(Exercise):
Copy the records below exactly, starting at the line that contains "学习机 (98, 44)" and ending at the line that contains "You are a GUI"; leave out any pictures.

(Source information):
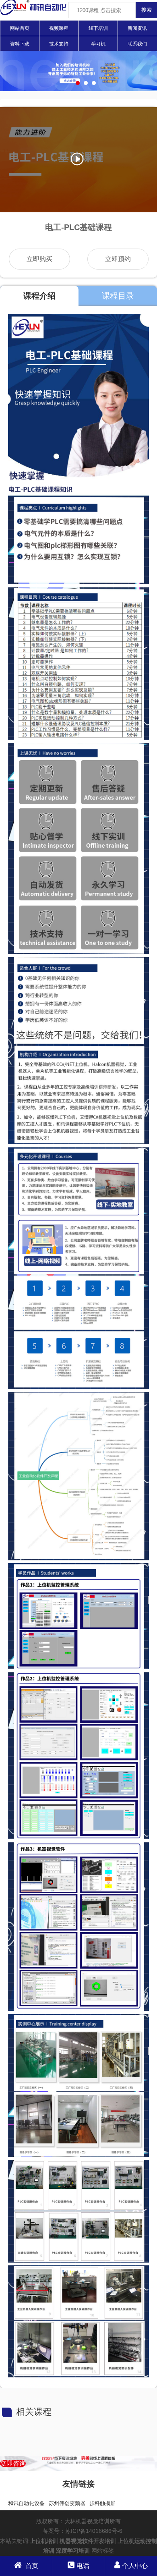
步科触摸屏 (102, 2503)
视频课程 (58, 28)
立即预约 (118, 258)
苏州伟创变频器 (67, 2503)
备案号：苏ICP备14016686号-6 (82, 2531)
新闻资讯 (137, 28)
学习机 (98, 44)
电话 (82, 2565)
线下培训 (98, 28)
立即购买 (39, 258)
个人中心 (135, 2565)
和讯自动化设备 (26, 2503)
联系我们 (137, 44)
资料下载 (19, 44)
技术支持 (58, 44)
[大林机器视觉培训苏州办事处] (33, 14)
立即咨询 (13, 2463)
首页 (31, 2565)
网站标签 (102, 2550)
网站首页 (19, 28)
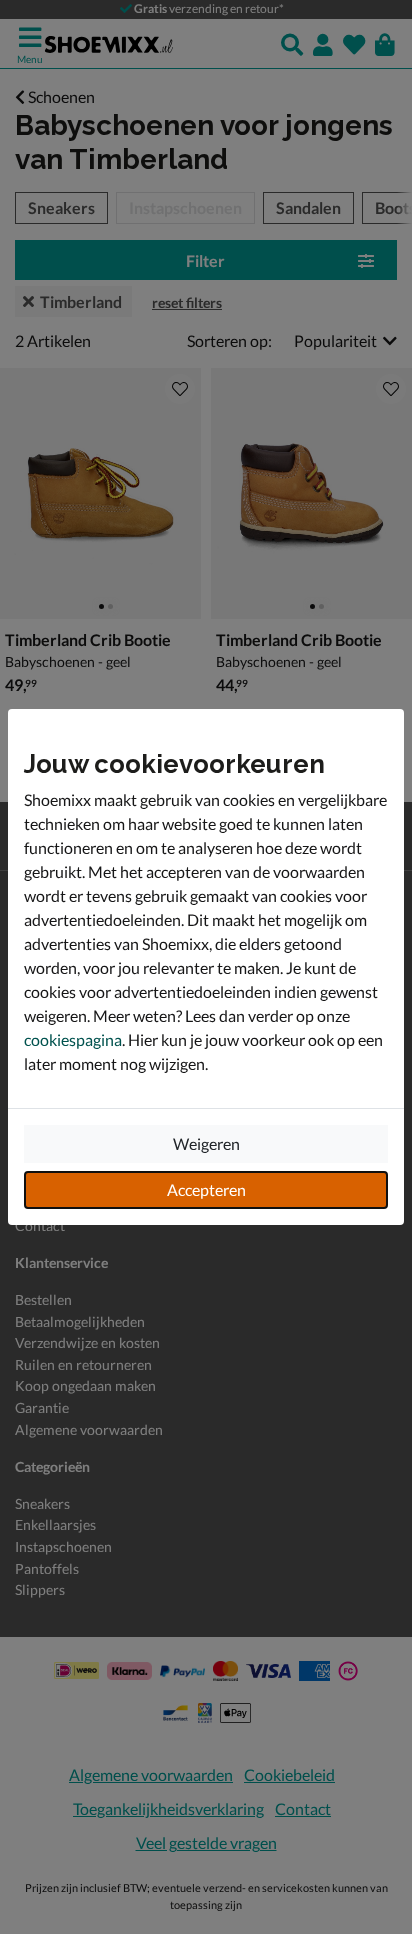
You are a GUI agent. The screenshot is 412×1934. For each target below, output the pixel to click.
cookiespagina (73, 1039)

(Answer section):
学习机 (98, 44)
电话 (82, 2565)
线下培训 (98, 28)
立即购买 (39, 258)
个人中心 (135, 2565)
和讯自动化设备 (26, 2503)
联系我们 (137, 44)
资料下载 (19, 44)
技术支持 (58, 44)
[大林机器视觉培训苏州办事处] (33, 14)
立即咨询 (13, 2463)
首页 (31, 2565)
网站标签 (102, 2550)
网站首页 (19, 28)
You are a GUI agent. The screenshot is 412×1934. For each target below, output the pixel to click.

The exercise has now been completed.